Fr. Ignaty leapt out at full tilt into the open space at the end of which was the graveyard’s squat, white church. Dozing on a low bench by the west porch was a little old man – by the look of him a pilgrim from far away – and beside him were two old beggar women, arguing, cursing and going for each other.
As Fr. Ignaty approached his house it was already getting dark, and a light was burning in Olga Stepanovna’s room. Without taking off any clothes or his hat, dusty and ragged, Fr. Ignaty went quickly through to his wife and fell to his knees.
“Mother… Olya… take pity on me, do!” he sobbed. “I’m losing my mind.”

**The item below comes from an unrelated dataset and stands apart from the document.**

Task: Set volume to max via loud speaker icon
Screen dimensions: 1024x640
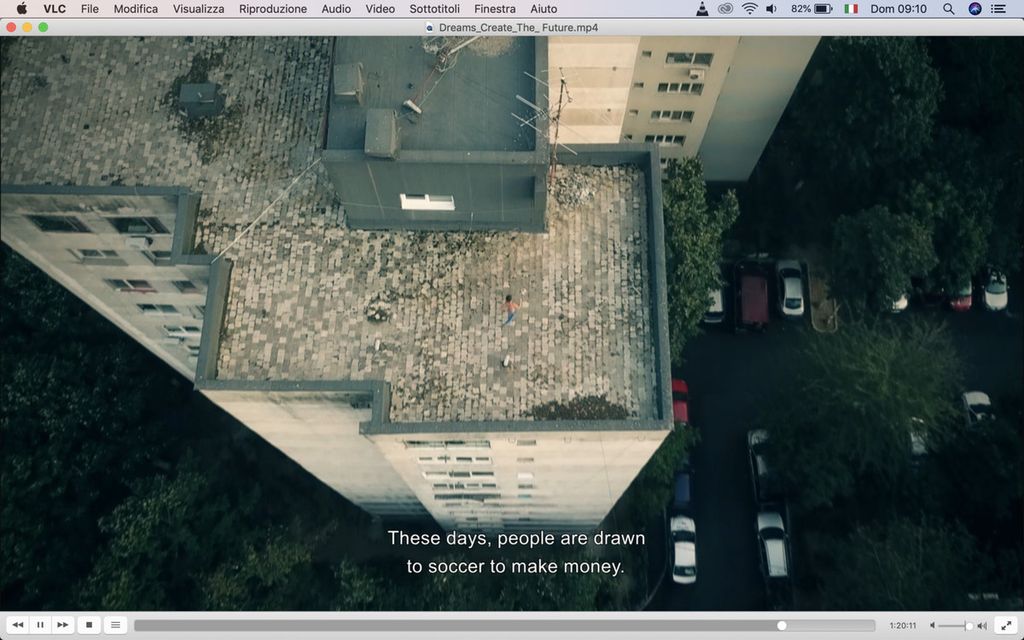Action: (982, 626)
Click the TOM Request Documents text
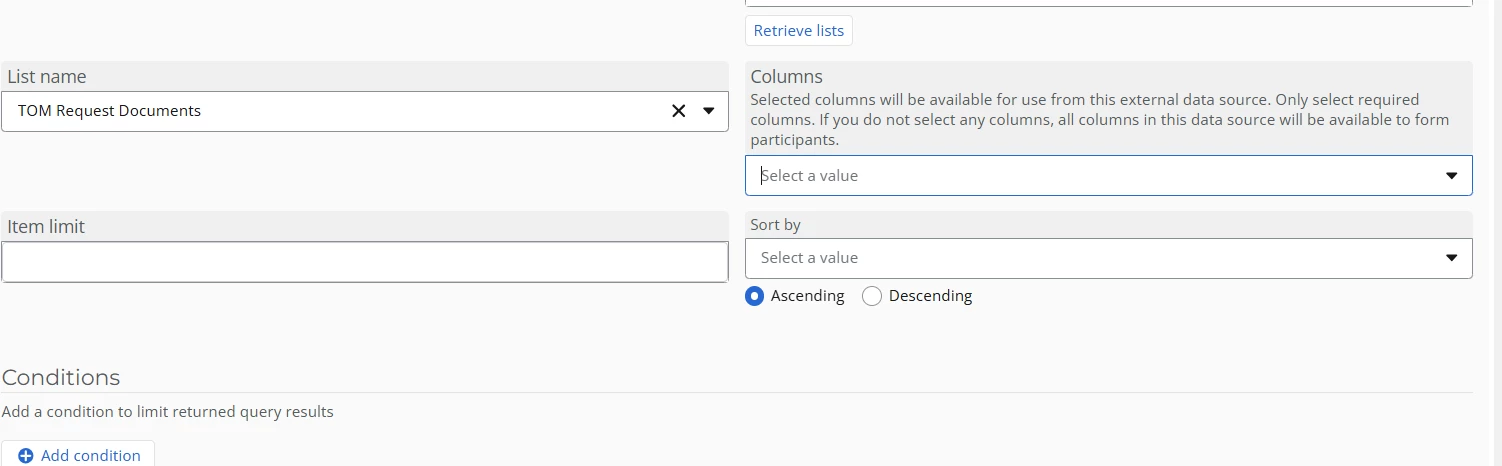The height and width of the screenshot is (466, 1502). (110, 111)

And he banged his head on the edge of the table and sobbed wildly, agonizingly, like a man who never
cries. And he raised his head, certain that a miracle would now come to pass and his wife would start speaking and take pity on him.
“My dear!”
With the whole of his large body he reached towards his wife – and encountered the gaze of the grey eyes. In them there was neither pity nor rage. Perhaps his wife forgave and pitied him, but in her eyes there was neither pity nor forgiveness. They were mute and silent.
* * *
And silent was the entire dark, empty house.
1st–5th May 1900
ONCE UPON A TIME
THERE LIVED
I
A rich, single merchant, Lavrenty Petrovich Kosheverov, had come to Moscow for medical treatment, and, since his illness was an interesting one, he was admitted to the university clinic. He left his fur coat and the suitcase with his things downstairs at the porter’s lodge, and upstairs, where the ward was, he had his black cotton two-piece suit and linen removed, and was given in exchange a grey hospital gown, clean linen with “Ward 8” marked in black and slippers. The shirt proved too small for Lavrenty Petrovich, and the nurse went to look for a new one.
“You really are very large!” she said, leaving the bathroom where the changing of patients’ clothes was carried out.

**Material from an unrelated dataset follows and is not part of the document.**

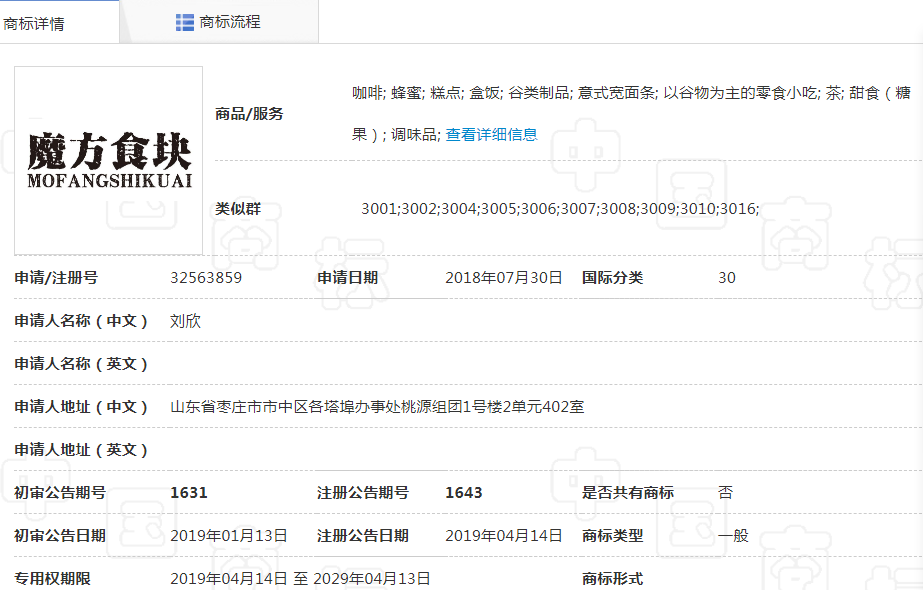
Task: Click registration announcement issue number 1643
Action: click(464, 493)
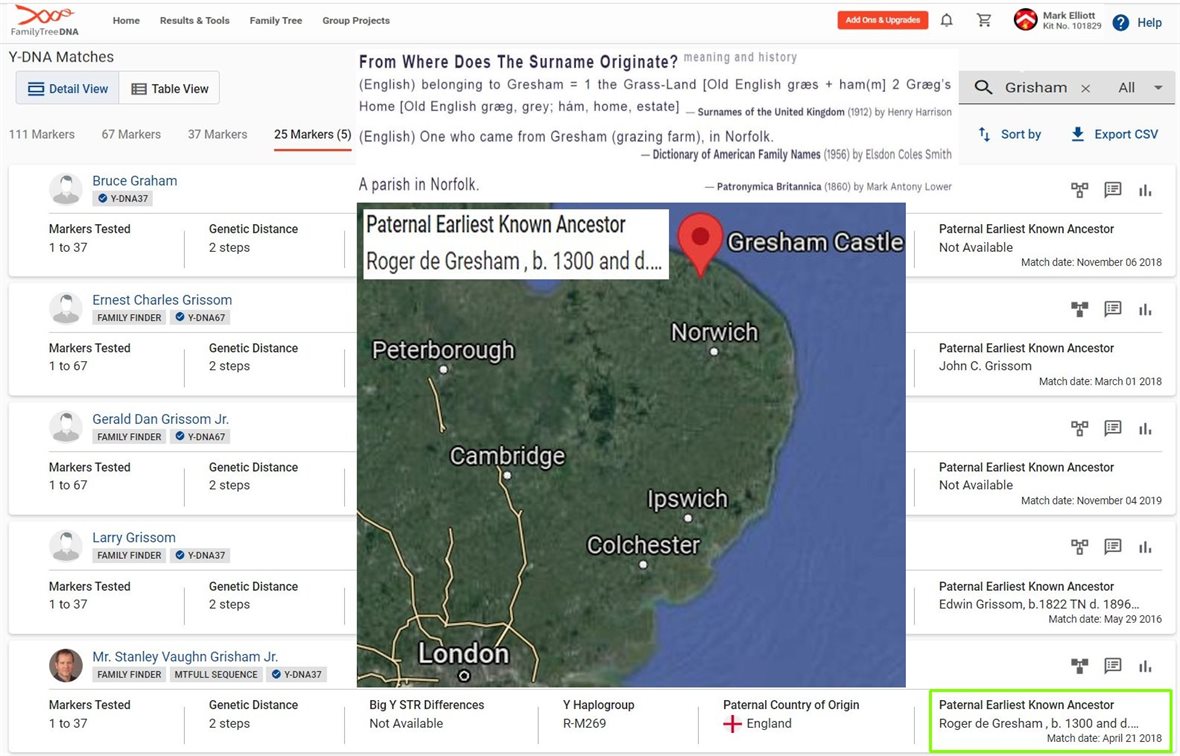The image size is (1180, 756).
Task: Open the Results & Tools menu
Action: tap(194, 21)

Half-naked, Lavrenty Petrovich waited patiently and submissively and, bending his large, bald head, examined with a fixed stare his high breast, hanging loose like an old woman’s, and his swollen stomach, resting on his lap. Every Saturday Lavrenty Petrovich was at the bathhouse and saw his body there, but now, pale and covered in goosebumps from the cold, it seemed to him new and, for all its evident strength, very pitiful and sick. And as a whole he had seemed not to have belonged to himself from the moment he had had his customary dress removed from him, and he was ready to do everything he was told. The nurse returned with the linen, and although Lavrenty Petrovich still had strength enough left to have been able to strike the nurse dead with one finger, he obediently allowed her to dress him and awkwardly poked his head through into the shirt, gathered in the form of a horse’s collar. He waited with the same submissive awkwardness, his head thrown back, while the nurse tied the tapes at the neck, and then set off after her into the ward. And he stepped with his ursine out-turned feet as irresolutely and cautiously as do children being led who knows where by their elders – perhaps for punishment. The shirt had proved too tight for him all the same – it pulled at the shoulders as he walked and sounded close to splitting – but he could not make up his mind to declare this to the nurse, although one stern glance from him at home in Saratov would make dozens of people rush around convulsively.